I miti intorno al ciclo mestruale femminile sono molti. Alcuni sono entrati cosi tanto nel pensiero comune da diventare un vero e proprio fardello per chi e in cerca di un figlio che non arriva. La verita e che ogni donna e unica e cosi anche il suo periodo fertile. Oggi in commercio esistono molti test che possono aiutare le donne ad individuarlo con precisione.
Che cos’e il periodo fertile
Il periodo fertile e quel lasso di tempo che coincide con l’ovulazione e il periodo immediatamente precedente alla stessa. In questa fase la cellula uovo raggiunge la maturazione e viene rilasciata dall’ovaia nella tuba uterina. In quei giorni dunque, circa 6, se la cellula incontrera gli spermatozoi potra essere fecondata.
Secondo la credenza comune il ciclo mestruale di una donna dura 28 giorni e l’ovulazione si manifesta il 14esimo giorno a partire dal primo dell’ultima mestruazione. La realta invece e molto diversa. Alcune donne non hanno il ciclo regolare, altre invece lo possono avere piu breve o piu lungo. Non c’e nulla di strano o patologico in questo. Semplicemente ogni donna possiede un proprio ritmo biologico che puo variare molto anche a seconda delle stagioni, dell’eta, dei livelli di stress o dello stato di salute generale.

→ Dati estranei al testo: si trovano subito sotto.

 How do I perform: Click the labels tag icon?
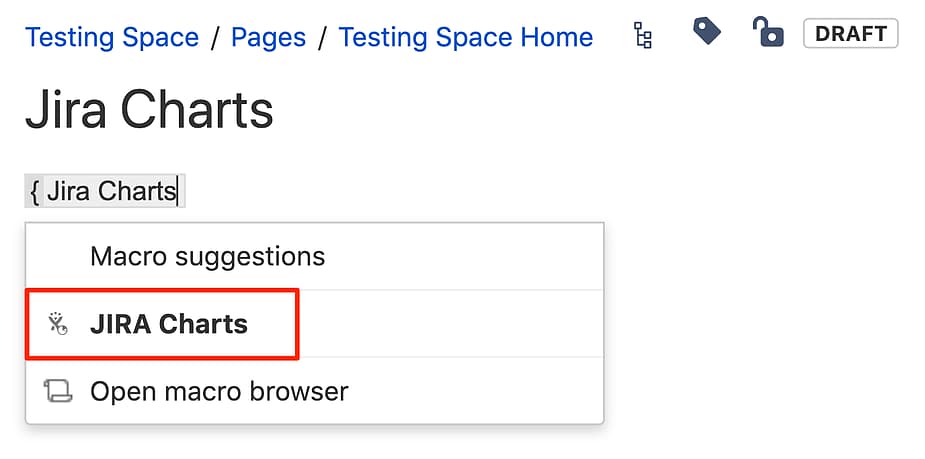coord(707,31)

Come si calcola il periodo fertile
Il periodo fertile dura generalmente 6 giorni ma, in questo lasso di tempo, possiamo individuare i 2 giorni detti del picco di fertilita. Essi si riferiscono al giorno prima e al giorno stesso dell’ovulazione. Quando decidiamo di avere un bambino, riuscire ad identificare il proprio periodo fertile e importante. Gli spermatozoi possono sopravvivere nel corpo della donna fino a 5 giorni ma per avere maggiori probabilita di rimanere incinta occorre avere un rapporto sessuale in questo preciso periodo.
Per chi ha un ciclo molto regolare puo essere sufficiente prendere nota delle mestruazioni, magari tenendone traccia sulle tante app per smartphone disponibili. Anche l’osservazione del muco cervicale puo essere un metodo valido perche in quei giorni esso diventa piu fluido, viscoso ed elastico. Per chi invece ha un ciclo irregolare le cose possono essere piu complicate ma fortunatamente oggi in commercio esistono diversi test che possono aiutare.

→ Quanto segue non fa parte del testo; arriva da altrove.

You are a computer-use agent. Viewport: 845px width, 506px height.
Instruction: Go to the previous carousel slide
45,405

I test per identificare il periodo fertile
Durante il periodo fertile avvengono una serie di cambiamenti nel corpo della donna che i test disponibili sul mercato sono in grado di individuare con precisione. I parametri presi in analisi sono la temperatura basale e i livelli ormonali.

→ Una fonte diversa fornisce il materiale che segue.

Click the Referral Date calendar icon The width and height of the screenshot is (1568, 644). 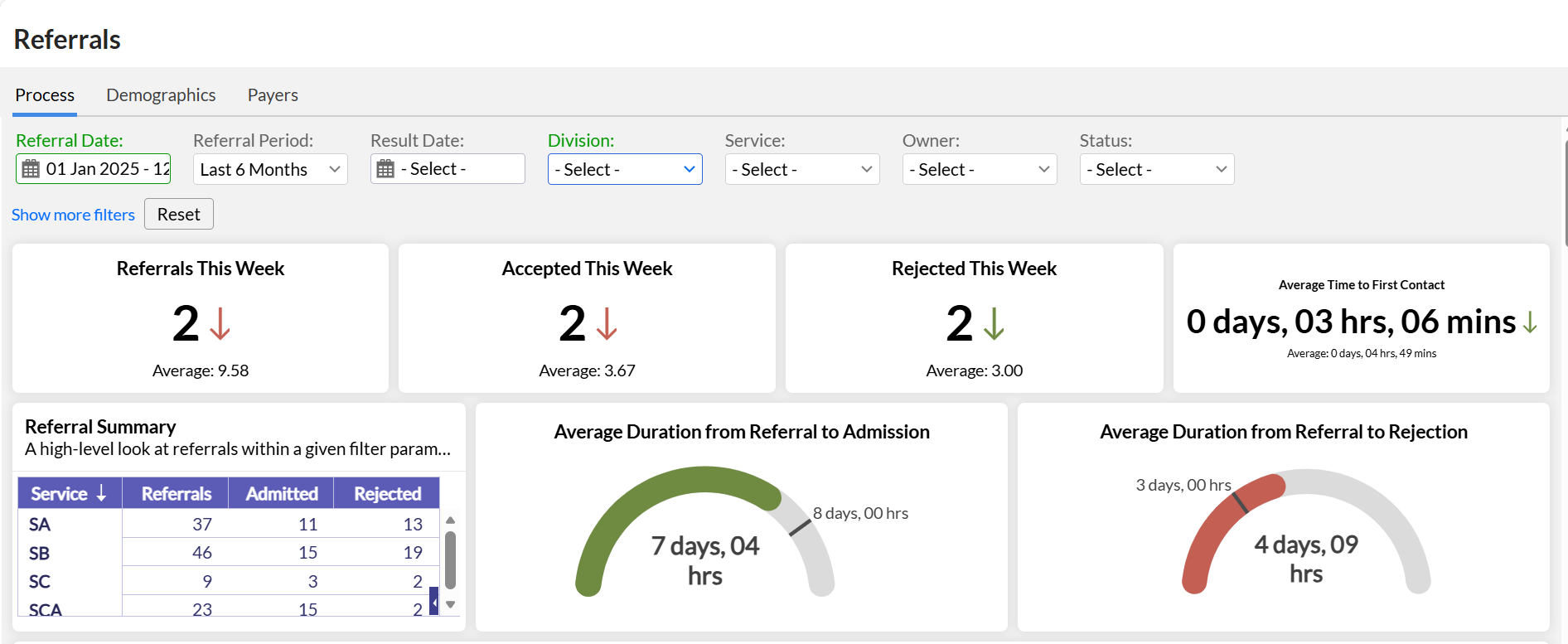tap(31, 169)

I test piu comuni ed economici sono gli stick canadesi che funzionano esattamente come i test di gravidanza classici. Si presentano con una sezione assorbente e con un sistema di rivelazione. Sono in grado di segnalare la presenza nelle urine dell’ormone LH che ha il suo picco ne 2 giorni di massima fertilita. Dal momento di positivita si hanno dalle 24 alle 72 ore utili per consumare un rapporto non protetto finalizzato alla procreazione.
Ci sono poi i test avanzati (i piu conosciuti sono i Persona o il Clearblue), in grado di rilevare sia l’ormone luteinizzante che l’estradiolo. Essi individuano un totale di 4 giorni fertili, hanno un livello di precisione del 99% e uno schermo digitale di rivelazione particolarmente facile da leggere. La versione piu evoluta di questi test si presenta come un monitor che analizza giorno per giorno i livelli di ormoni presenti nelle urine, analizzando gli stick imbevuti di urina.
Infine esistono dei sistemi di rivelazione della temperatura basale, che varia a seconda dei livelli di progesterone. Essi vengono usati piu comunemente come anticoncezionali naturali ma, evidenziando i giorni di temperatura piu alta, possono essere utilizzati anche per individuare i giorni di picco fertile.
Quando e necessario rivolgersi al medico?
Quando si e alla ricerca di un figlio spesso si tende ad avere fretta e a farsi prendere dall’ansia molto velocemente. Capita che gia dopo 3 o 4 mesi di tentativi non andati a buon fine inizi ad aleggiare nella mente il timore di una scarsa fertilita.
In realta, dal punto di vista medico, si inizia a parlare di possibile infertilita femminile dopo 1 – 2 anni di rapporti intenzionalmente fertili che non hanno portato ad una gravidanza. E solo dopo aver appurato che il problema non sia del partner.
Quando il desiderio di rimanere incinta diventa un’ossessione entrano in gioco frustrazioni, paure, tensioni nella coppia che possono abbassare notevolmente i livelli ormonali e la predisposizione alla gravidanza. Ci vuole pazienza dunque ed anche una buona dose di serenita.